** EXTRACTED ENTRIES follows **

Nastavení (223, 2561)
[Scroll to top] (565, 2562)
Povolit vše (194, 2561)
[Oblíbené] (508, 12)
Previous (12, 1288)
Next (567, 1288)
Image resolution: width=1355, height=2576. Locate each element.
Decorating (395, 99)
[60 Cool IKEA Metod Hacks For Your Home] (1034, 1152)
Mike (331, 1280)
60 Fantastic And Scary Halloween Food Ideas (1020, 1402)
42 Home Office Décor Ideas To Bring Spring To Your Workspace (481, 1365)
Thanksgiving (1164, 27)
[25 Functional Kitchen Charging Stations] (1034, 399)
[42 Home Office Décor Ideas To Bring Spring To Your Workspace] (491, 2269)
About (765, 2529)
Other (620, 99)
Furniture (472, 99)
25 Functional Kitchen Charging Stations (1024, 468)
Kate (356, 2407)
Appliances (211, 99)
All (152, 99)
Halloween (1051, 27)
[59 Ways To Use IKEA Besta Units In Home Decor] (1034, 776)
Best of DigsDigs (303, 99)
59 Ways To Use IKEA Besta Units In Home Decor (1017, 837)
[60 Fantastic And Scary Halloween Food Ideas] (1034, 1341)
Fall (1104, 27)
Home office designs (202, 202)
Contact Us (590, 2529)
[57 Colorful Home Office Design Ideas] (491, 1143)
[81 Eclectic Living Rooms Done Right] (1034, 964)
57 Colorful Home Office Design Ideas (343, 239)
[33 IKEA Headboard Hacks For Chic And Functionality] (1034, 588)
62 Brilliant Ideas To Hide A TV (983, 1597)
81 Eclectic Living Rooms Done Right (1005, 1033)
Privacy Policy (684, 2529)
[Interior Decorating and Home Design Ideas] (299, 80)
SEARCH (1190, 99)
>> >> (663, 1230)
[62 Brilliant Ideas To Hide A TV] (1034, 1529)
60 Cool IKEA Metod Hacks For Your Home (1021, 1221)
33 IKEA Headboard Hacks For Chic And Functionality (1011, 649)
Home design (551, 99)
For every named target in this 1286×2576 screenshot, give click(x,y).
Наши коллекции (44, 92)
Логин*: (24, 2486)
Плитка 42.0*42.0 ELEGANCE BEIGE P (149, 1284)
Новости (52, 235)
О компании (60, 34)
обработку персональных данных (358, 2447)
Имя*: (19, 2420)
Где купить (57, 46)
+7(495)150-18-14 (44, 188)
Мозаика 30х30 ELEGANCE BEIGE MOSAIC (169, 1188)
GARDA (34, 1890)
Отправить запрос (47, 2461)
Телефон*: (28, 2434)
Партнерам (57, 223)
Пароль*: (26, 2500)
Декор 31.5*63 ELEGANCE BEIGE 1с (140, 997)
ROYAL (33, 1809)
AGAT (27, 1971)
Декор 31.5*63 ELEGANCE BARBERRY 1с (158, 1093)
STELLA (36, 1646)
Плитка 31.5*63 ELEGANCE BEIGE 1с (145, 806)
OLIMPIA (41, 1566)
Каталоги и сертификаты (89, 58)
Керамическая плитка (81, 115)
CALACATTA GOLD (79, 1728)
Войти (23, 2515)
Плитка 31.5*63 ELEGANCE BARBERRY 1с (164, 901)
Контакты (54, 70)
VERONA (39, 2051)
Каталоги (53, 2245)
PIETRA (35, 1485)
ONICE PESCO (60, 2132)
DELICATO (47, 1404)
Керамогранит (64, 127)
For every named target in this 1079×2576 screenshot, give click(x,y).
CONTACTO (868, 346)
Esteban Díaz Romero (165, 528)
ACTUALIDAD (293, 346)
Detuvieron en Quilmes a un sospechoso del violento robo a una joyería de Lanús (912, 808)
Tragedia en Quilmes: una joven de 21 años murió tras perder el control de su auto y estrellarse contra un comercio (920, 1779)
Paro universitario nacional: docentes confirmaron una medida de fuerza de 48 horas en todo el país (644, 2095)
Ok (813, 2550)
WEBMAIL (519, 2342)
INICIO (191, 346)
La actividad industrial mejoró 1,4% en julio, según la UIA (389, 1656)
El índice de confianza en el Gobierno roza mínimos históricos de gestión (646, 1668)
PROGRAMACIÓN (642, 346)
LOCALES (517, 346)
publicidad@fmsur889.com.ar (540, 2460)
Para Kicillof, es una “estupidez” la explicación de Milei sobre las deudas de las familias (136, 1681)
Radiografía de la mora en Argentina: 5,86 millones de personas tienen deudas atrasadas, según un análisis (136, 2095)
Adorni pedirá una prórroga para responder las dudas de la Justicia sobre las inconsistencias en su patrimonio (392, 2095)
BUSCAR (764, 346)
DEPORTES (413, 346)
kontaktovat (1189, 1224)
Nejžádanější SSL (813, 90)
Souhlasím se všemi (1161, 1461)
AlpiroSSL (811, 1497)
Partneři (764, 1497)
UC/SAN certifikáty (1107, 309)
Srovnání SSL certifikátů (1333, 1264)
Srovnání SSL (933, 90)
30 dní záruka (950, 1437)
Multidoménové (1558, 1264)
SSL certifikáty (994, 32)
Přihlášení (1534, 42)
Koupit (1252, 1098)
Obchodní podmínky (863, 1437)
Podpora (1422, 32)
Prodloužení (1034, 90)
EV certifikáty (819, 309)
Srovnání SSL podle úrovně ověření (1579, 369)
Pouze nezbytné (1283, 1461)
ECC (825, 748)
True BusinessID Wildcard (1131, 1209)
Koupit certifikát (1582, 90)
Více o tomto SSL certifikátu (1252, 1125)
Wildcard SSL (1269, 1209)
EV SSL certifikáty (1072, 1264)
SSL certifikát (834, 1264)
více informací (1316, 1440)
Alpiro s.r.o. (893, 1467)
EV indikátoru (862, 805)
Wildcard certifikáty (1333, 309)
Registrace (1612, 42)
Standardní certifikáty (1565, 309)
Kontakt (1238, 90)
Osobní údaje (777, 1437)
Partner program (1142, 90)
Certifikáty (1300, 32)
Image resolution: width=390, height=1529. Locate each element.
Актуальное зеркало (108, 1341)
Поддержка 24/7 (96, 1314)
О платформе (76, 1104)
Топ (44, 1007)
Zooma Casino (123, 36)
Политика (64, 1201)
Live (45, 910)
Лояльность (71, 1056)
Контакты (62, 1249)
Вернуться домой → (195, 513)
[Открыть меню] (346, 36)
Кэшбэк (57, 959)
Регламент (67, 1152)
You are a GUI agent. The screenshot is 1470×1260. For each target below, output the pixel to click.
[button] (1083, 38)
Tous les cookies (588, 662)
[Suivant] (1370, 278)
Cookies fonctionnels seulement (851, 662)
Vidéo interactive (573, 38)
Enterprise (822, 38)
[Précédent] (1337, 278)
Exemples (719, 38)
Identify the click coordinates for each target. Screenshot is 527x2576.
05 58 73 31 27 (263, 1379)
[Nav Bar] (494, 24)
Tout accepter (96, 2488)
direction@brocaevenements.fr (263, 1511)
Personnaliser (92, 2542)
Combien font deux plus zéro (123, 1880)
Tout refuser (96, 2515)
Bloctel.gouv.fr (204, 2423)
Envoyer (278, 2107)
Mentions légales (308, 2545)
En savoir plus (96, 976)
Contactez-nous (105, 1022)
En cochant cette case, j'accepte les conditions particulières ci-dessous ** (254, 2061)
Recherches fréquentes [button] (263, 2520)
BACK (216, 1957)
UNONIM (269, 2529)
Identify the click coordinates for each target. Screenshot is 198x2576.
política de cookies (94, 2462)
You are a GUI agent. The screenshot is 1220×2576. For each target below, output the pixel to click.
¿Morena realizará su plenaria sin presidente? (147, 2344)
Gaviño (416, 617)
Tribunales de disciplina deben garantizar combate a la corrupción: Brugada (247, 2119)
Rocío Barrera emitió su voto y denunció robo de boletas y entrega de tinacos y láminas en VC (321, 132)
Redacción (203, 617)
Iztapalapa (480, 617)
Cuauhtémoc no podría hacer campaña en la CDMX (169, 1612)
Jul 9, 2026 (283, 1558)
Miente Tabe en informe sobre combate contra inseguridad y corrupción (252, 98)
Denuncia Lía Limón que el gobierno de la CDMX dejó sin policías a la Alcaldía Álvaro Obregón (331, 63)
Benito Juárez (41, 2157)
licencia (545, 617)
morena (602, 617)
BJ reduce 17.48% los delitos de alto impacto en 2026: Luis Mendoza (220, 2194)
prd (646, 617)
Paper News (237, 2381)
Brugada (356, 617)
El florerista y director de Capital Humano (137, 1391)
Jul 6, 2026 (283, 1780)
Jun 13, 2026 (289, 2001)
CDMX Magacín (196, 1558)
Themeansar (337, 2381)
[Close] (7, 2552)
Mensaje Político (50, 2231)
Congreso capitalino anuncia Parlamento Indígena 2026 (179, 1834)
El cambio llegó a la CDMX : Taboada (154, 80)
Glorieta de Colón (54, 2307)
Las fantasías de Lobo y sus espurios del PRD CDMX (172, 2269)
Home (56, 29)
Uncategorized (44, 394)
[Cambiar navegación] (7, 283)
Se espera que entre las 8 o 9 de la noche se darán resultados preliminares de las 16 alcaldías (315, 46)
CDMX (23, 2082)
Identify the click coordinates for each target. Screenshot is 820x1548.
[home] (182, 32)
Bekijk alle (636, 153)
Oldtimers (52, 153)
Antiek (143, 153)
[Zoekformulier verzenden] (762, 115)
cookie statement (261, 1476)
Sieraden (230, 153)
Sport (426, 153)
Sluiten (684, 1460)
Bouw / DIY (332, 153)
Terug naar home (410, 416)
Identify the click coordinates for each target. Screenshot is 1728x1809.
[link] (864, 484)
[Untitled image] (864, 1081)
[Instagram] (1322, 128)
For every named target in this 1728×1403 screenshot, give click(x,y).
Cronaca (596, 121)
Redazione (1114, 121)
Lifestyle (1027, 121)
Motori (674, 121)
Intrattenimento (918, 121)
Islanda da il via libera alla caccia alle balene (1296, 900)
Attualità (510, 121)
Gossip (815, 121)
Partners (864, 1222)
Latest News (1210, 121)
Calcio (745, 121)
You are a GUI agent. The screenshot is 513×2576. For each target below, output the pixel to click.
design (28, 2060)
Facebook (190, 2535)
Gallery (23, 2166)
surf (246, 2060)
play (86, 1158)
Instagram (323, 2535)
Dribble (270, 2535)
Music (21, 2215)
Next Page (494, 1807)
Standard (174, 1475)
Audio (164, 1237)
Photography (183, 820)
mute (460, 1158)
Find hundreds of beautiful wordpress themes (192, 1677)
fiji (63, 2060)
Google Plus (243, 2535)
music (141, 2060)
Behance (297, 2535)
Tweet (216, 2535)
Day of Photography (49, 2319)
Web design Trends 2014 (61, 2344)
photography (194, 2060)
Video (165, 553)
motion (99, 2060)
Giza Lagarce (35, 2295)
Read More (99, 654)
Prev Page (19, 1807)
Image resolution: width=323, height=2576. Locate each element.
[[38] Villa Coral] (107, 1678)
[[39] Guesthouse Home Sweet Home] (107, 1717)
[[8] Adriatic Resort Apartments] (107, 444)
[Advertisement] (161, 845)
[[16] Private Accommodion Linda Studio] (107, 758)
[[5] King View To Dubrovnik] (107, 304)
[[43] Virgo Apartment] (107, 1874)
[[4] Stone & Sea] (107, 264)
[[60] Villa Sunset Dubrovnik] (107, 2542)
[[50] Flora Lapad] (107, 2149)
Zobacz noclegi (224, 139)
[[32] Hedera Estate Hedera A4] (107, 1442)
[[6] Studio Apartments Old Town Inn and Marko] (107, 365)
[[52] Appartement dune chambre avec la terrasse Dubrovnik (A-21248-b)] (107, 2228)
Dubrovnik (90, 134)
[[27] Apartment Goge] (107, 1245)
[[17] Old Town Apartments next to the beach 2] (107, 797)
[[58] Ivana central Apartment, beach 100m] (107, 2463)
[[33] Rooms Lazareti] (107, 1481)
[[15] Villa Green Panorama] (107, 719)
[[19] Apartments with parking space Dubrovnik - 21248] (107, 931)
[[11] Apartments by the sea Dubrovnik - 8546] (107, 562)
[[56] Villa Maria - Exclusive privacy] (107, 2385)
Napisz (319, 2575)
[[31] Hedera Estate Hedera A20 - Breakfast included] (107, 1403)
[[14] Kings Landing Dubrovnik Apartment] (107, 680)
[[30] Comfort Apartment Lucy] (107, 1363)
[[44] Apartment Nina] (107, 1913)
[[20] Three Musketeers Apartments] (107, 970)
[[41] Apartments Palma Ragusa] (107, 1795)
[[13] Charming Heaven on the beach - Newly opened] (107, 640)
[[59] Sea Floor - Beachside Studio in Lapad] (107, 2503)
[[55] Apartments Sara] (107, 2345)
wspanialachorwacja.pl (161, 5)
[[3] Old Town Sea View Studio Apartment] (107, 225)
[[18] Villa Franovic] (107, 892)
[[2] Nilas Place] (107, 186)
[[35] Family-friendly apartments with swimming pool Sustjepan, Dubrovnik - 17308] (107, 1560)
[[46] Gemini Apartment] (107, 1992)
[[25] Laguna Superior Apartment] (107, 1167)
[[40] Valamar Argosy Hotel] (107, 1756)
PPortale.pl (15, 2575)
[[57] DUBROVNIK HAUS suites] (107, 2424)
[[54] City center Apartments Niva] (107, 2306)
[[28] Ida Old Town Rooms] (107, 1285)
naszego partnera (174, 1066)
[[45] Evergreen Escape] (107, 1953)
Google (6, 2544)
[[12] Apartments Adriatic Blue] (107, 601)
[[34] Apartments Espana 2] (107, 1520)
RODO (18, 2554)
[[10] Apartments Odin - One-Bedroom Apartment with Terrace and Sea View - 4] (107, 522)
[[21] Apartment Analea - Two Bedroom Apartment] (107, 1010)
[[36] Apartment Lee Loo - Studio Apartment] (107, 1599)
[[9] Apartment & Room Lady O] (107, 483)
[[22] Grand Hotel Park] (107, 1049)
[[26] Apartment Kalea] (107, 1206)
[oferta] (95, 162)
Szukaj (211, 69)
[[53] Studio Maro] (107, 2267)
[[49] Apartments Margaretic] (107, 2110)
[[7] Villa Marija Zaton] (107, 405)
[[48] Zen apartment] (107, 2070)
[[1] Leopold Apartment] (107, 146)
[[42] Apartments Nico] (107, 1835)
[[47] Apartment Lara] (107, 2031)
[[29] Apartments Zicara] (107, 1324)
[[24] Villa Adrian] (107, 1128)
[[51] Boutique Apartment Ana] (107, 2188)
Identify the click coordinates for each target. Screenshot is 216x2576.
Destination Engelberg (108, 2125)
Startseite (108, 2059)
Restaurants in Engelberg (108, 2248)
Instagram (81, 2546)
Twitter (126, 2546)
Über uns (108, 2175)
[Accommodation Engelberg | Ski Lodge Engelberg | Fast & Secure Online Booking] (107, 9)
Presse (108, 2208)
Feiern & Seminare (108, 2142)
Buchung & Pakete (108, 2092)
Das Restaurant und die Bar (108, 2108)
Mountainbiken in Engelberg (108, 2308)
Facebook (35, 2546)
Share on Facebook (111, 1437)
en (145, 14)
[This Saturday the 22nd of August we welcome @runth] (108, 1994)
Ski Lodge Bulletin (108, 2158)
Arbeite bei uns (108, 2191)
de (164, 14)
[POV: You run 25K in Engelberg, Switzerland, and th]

** End of EXTRACTED ENTRIES **

**TO DO**
Using the records above, give the count of lines with the word "Wildcard", and write nothing more.

**RESPONSE FOR THIS EXERCISE**
3